13.7.2 How to communicate it

The pull request may be the author’s precious bundle. Try to be empathetic to the learning process! You are both working on this project together – assume you both want the best out of this project. If something seems wrong, work together to find a solution, don’t ever waste time on placing blame.

Remember the author of the pull request has been putting time and effort into this! This cartoon shows a stick person cradling a computer with code on it with lots of hearts and love swirling around. The pull request may be the author’s precious bundle. Try to be empathetic to the learning process!

Remember that everything sounds harsher when you don’t have in-person cues! In this example, Avi may be stating factual things, but without his pleasant and reassuring disposition, it can feel super harsh.

Ruby requested a code review from Avi who has responded: This code needs work. Don’t use the formattR package it’s inefficient and takes forever to run. You didn’t style the last chunk of code. This feels very harsh to Ruby who has a single tear.

If Avi had reframed his comments, they might be more effective in this collaboration. (Babatunde2018?) suggests framing review comments in three ways to help communication: questions, suggestions, and appreciations.

13.7.2.1 Questions

For example:

What happens if this doesn’t get saved? Does it throw an exception or fail silently?

The key is to be specific with the questions. Mention exact file names. Put comments on the line you are referring to.
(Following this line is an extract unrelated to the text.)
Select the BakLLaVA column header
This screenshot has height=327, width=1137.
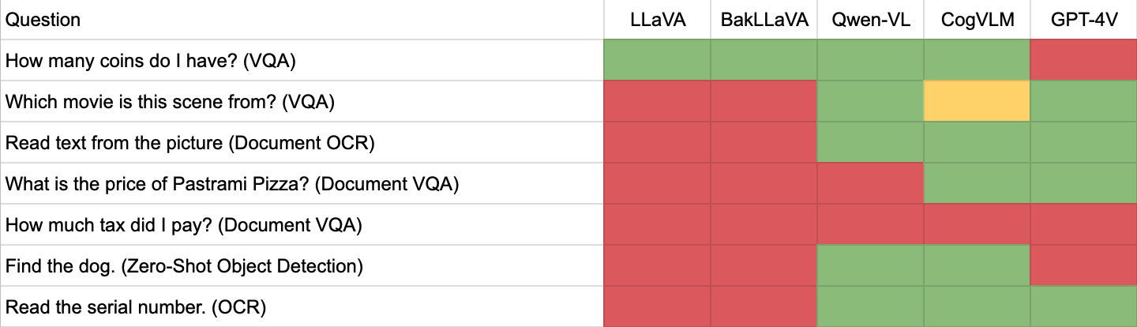coord(764,20)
Explain what you think is happening and ask them to explain if that is correct.

13.7.2.2 Suggestions

For example:

I suggest you use an ArrayHelper getValue method here because of its error handling capability instead of accessing the value directly You could even go further by giving an example: $a = $b[‘key’]; would raise an error if key is not set but \(a = ArrayHelper::getValue(\)b, ‘key’); would return a null value if key is not set.

Giving suggestions and explaining not only how to implement them but why they might be preferred in this scenario is a great learning process both for the author and yourself.

13.7.2.3 Appreciations

Start every review comment with appreciation for the hard work completed! This goes a long way for creating a positive atmosphere.

For example:

Nice Job! Alice. I suggest we create an interface for this service so other substitute services can implement the interface as well, this would enable us change to a different service with very minimal efforts when the need arises. What do you think?

Let’s see how Avi’s message could have been reworked to give a more effective review:

Ruby has requested a review from Avi but alternatively, Avi has framed his review in a more effective manner, giving context, examples, and creating a much more positive collaboration. Avi’s review says: Ruby, thanks for all this work! This is a great start! I have a few questions so we can further polish this code. Is your usage of the formattR package because of the weird formatting of the data.tsv file? Perhaps we can brainstorm another approach to this that would allow us to get rid of this package requirement. I think that in your last chunk you may have forgotten to style the code according to the conventions for this repository. Perhaps we can discuss how we introduce something to help all authors of this repository adhere to the conventions. This may be an instance we can use automation or a checklist to help. Ruby happily accepts this review and the collaboration will create a better product.

This interaction reminds us that effective code review is steeped in empathy from both sides. Authors need to appreciate the time and effort the reviewer is spending to help them; while reviewers need to be sensitive to the amount of effort put in by the author already.